In the Friday earnings call, Fraser said "2024 will be a turning point" for the bank. In the analyst Q&A portion of the call, Fraser was asked how to keep employee morale up given the layoffs.

"We do have areas that are growing," she said. "We are mindful that there is a human impact to the decisions we are making."

Bank of America

Brian Moynihan, CEO of Bank of America. REUTERS/Robert Galbraith

Bank of America's headcount is down 1.8% from 216,823 employees in 2022 to 212,985 in 2023 (though headcount actually went up slightly from the third quarter to the fourth quarter).

BofA hired 15,000 people during the year even as headcount fell. CFO Alastair Borthwick said the company saved money by not backfilling roles when people left — the bank avoided "taking an outsized severance charge as we used attrition to lower our headcount along the way."

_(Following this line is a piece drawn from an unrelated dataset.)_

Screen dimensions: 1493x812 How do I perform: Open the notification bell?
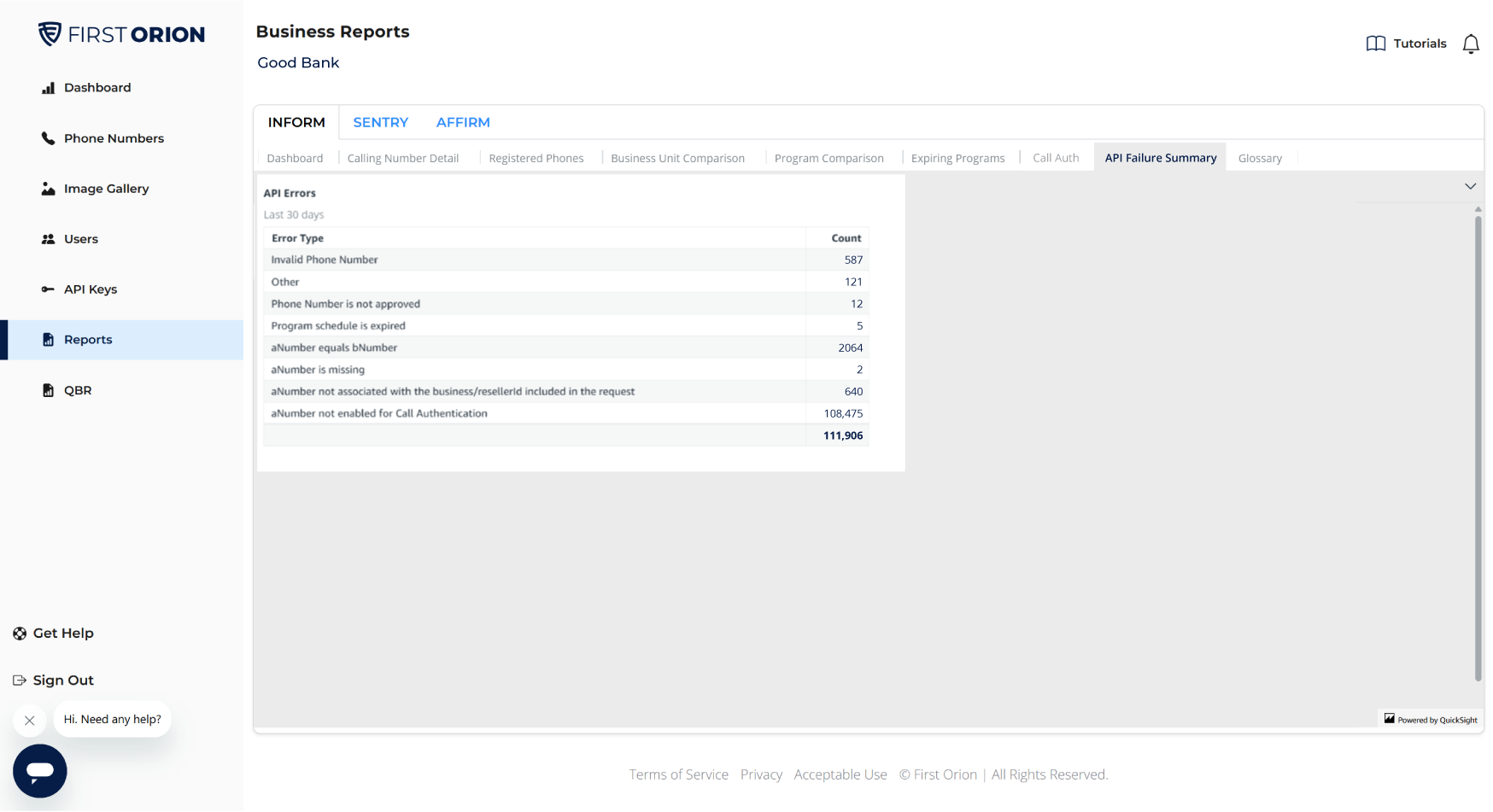(x=1472, y=44)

BofA execs also suggested there was more room for headcount to fall organically. As AI and technology initiatives reduce the need for some roles, they've been redeploying people internally — curbing the need for external hires — and will continue to do so.

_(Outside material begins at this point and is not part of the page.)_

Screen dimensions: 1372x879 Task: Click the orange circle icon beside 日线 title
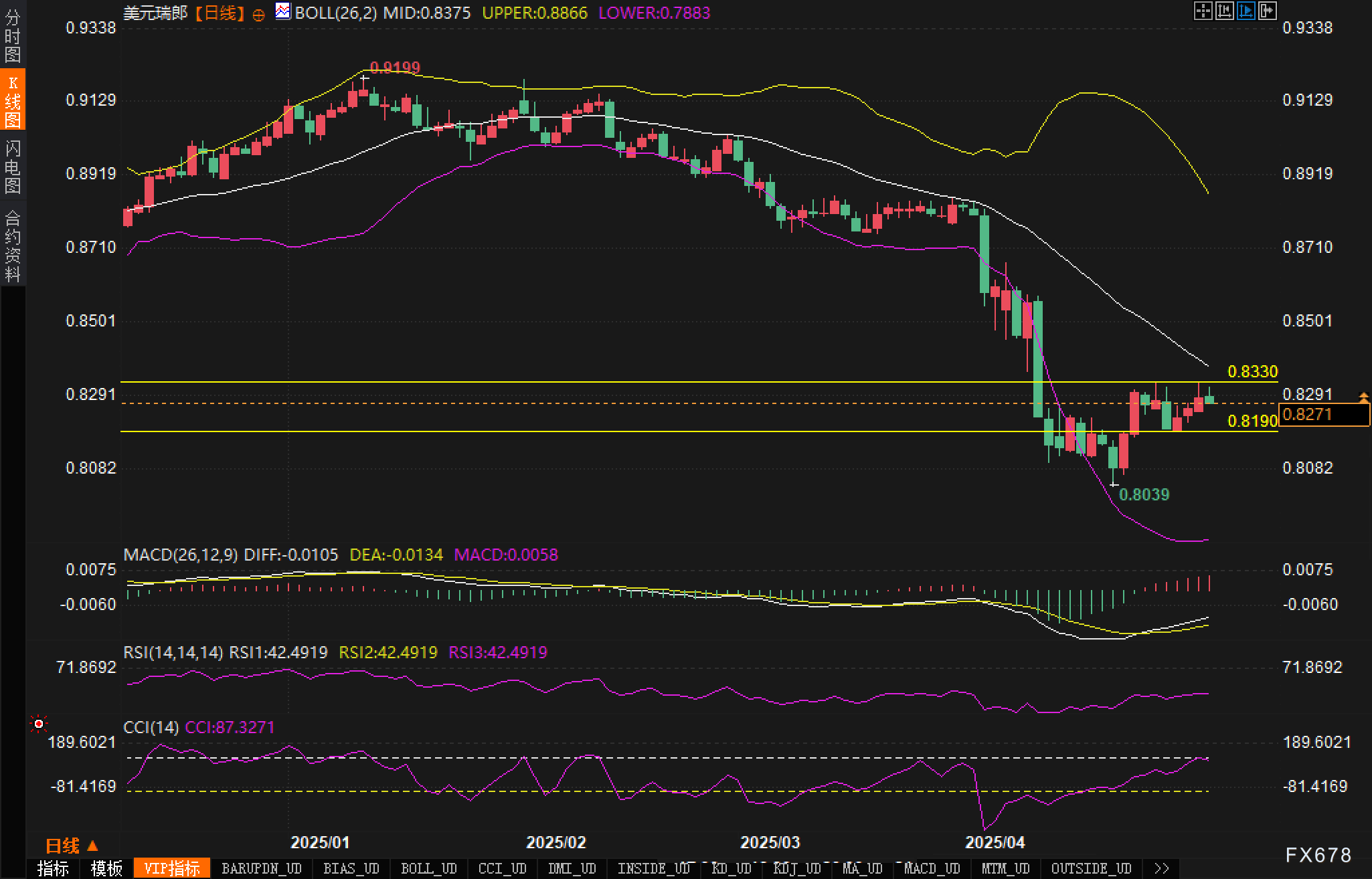(x=258, y=15)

"We still can manage headcount down just by not hiring people," CEO Brian Moynihan said. He added: "We hired 15,000 people this year, so we can always hire a little less if we see the efficiencies coming through and redeploy the people we have."

Wells Fargo

Charles Scharf, CEO of Wells Fargo. Reuters / Lucy Nicholson

Wells Fargo ended 2023 with a headcount of 225,869, down 5% over 2022. Last year, the bank's CFO, Michael Santomassimo, warned that "very few parts of the company" would be spared the company's cost-cutting efforts.

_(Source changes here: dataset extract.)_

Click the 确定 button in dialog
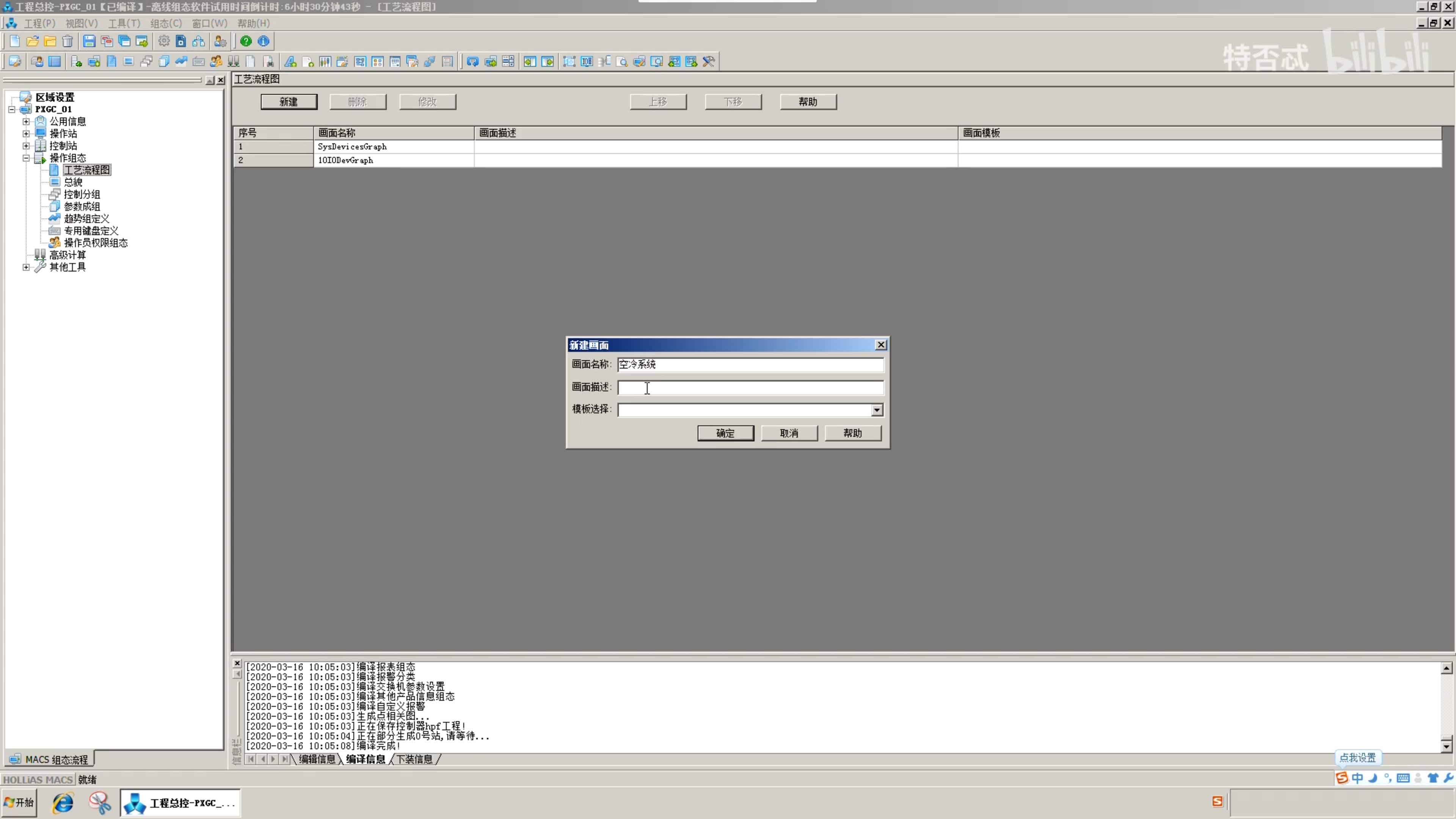Image resolution: width=1456 pixels, height=819 pixels. (725, 433)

The layoffs come as CEO Charlie Scharf seeks to remake the bank, including pulling back on its home lending and wealth management ambitions. It's been laying laying off mortgage staff since at least 2022. And the bank's advisors of ultra wealthy clients have also left in droves amid a restructuring that has consolidated offerings and gutted services, as BI has previously reported.

On Friday, the bank said headcount in home lending declined 36% last quarter, which Santomassimo said was the result of "market conditions as well as our new strategy."

Santomassimo also warned of more layoffs to come, saying the bank recorded a severance expense of $1 billion last quarter tied to planned cutbacks.

"Most of the planned actions should result in lower headcount," Santomassimo said on the call.

BlackRock

Larry Fink, CEO of BlackRock. AP

BlackRock, the world's largest asset manager, announced plans to lay off about 3% of its staff days before announcing a major acquisition.

The cuts would impact about 600 employees from its global workforce of about 20,000.

"As we prepare for 2024 and this very exciting but distinctly different landscape, businesses across the firm have developed plans to reallocate resources," Fink and Kapito said in a memo on Tuesday that Business Insider reviewed.

The memo said it would continue to add people and build capabilities to "support key areas of growth."

On Friday, the firm announced its plans to buy Global Infrastructure Partners, a private equity firm with 400 employees.

BlackRock laid off some 500 employees, or about 3% of the workforce at the time, in January 2023. It laid off another 1% of staff last June.

Goldman Sachs

Goldman Sachs CEO David Solomon. BRENDAN MCDERMID / REUTERS

Goldman Sachs is slated to report fourth-quarter and year-end earnings on Tuesday, January 16. The investment bank kicked off 2023 with a round of layoffs that reduced its staff by 3,200, or 6.5%. The layoffs, as Insider reported at the time, hit a wide range of divisions, from investment banking to human resources to technology. The bank's troubled consumer banking division was hit particularly hard, staffers told Insider at the time.

Morgan Stanley

Ted Pick, CEO of Morgan Stanley. Jeenah Moon/Reuters

Morgan Stanley is slated to report fourth-quarter and year-end earnings on Tuesday, January 16. Last year, Morgan Stanley warned that it would be cutting 3,000 jobs, a number that was later amended to 3,500 jobs.

Blackstone

Steven Schwarzman, CEO of Blackstone. Gonzalo Fuentes/ Reuters

Blackstone is slated to report fourth-quarter and year-end earnings on Thursday, January 25.